Applicability diagnostics strongly support the theoretical underpinnings: memory-augmented accuracy gains cluster in low-confidence buckets, as expected from the routing policy. Bank-specific confidence further separates helpful from harmful interventions, and the bank with the strongest help-minus-hurt count aligns with the empirically preferred bank.
Counterfactual analyses under fixed-retrieval identity isolate the intervention effect from retrieval drift, showing that gains concentrate on examples where the retrieved set contains edited memory entries—the improve/corrupt contrast is negligible elsewhere. This reinforces the claim that precise applicability control, not mere exposure, is driving the observed improvements.
Transfer to QA and Agent Benchmarks
TAG generalizes positively to QA tasks (OpenBookQA, ARC) and agentic benchmarks (WebShop, ScienceWorld), albeit with smaller effect sizes. In QA tasks, gated acceptance recovers or improves baseline accuracy compared to retrieval-only policies, even when retrieval exposure degrades it. In agents, TAG achieves improved accuracy and score/cost trade-offs, with significant reduction in harmful interventions relative to uncontrolled retrieval-exposure policies.
Implications, Limitations, and Future Directions
The results delineate a clear separation between retrieval utility and applicability control in training-free, memory-augmented inference. TAG provides a rigorous, operational pathway for safe and effective prompt-memory deployment in scenarios where weight updates are infeasible or undesirable. The stratified control mechanisms—especially explicit rollback and evidence-based governance—are critical for extracting positive signal from prompt memories and avoiding negative transfer.

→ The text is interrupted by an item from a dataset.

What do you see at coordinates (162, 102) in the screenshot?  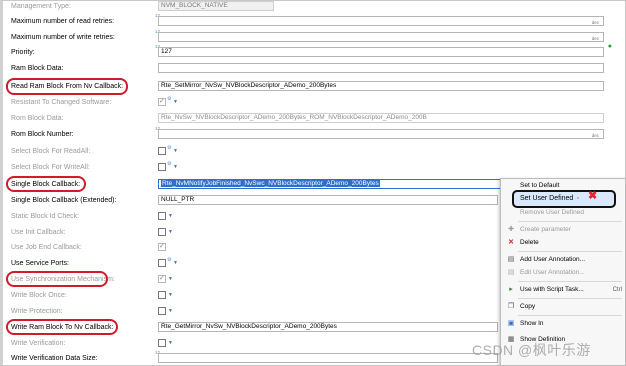 I see `resistant-changed-sw-checkbox: ✓` at bounding box center [162, 102]. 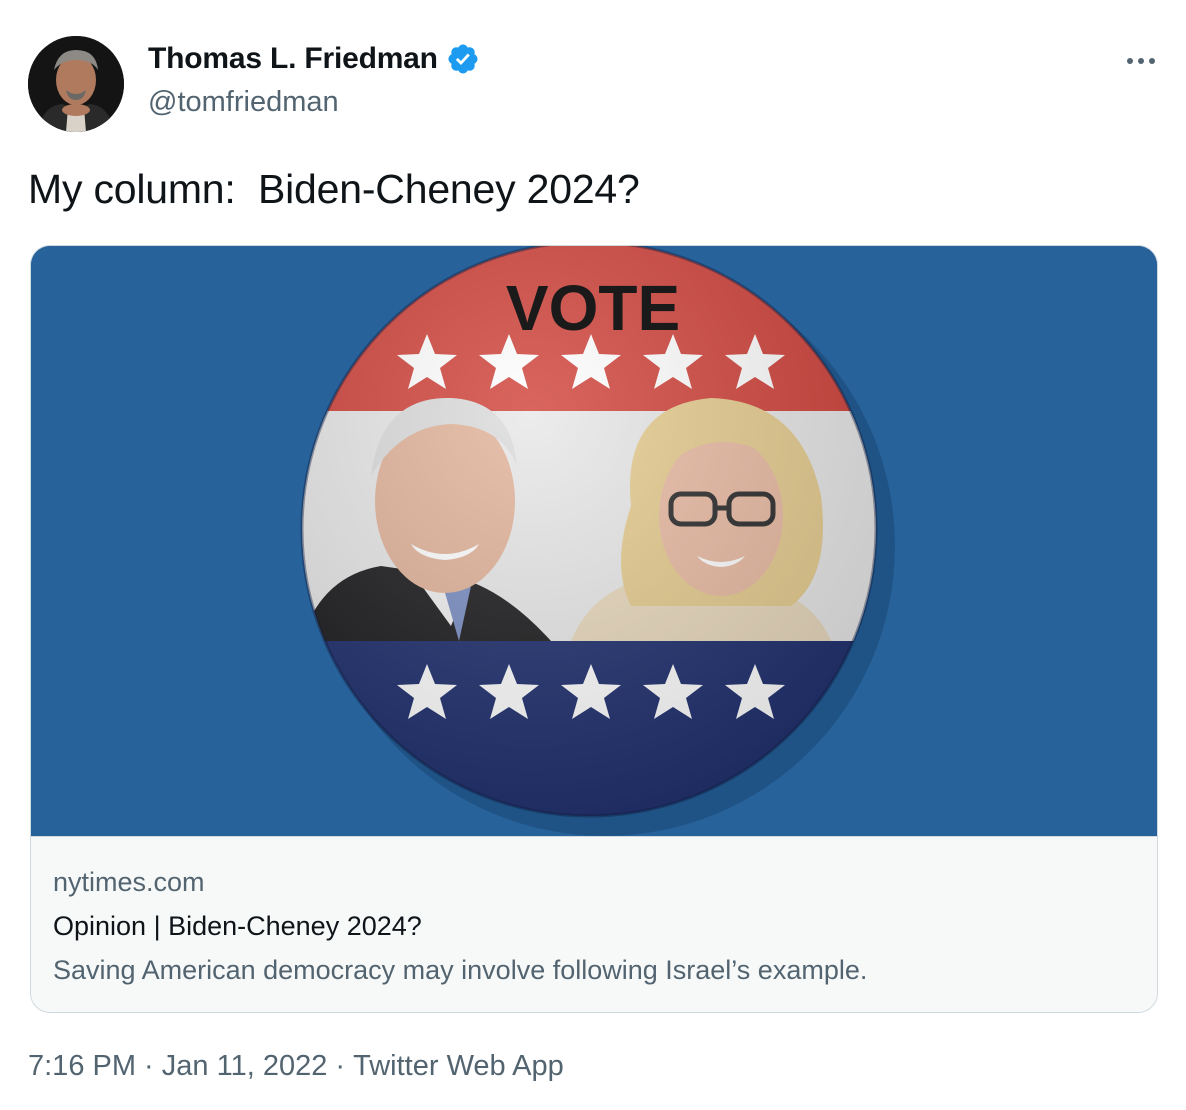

However, the most consistent wins are concentrated in arithmetic-style reasoning. Confidence is a serviceable control signal only when help-vs-hurt separability is strong within a bank, and sensitivity to the quality and coverage of the memory bank remains to be thoroughly analyzed. Broader evaluation across more diverse domains, integration with more sophisticated retrievers, and automated bank construction are necessary for full assessment and continued progress.
Conclusion
This paper presents a rigorous formulation and empirical validation of applicability control in training-free memory-augmented inference. TAG's combination of uncertainty-based routing, confidence-gated acceptance, structured bank selection, and explicit governance establishes performance improvements unattainable by exposure or retry alone. The theoretical and practical separation of content and policy achieved here defines robust operating points for LLMs augmentable by prompt memory, clarifying the route toward more reliable and efficient inference under training-free constraints.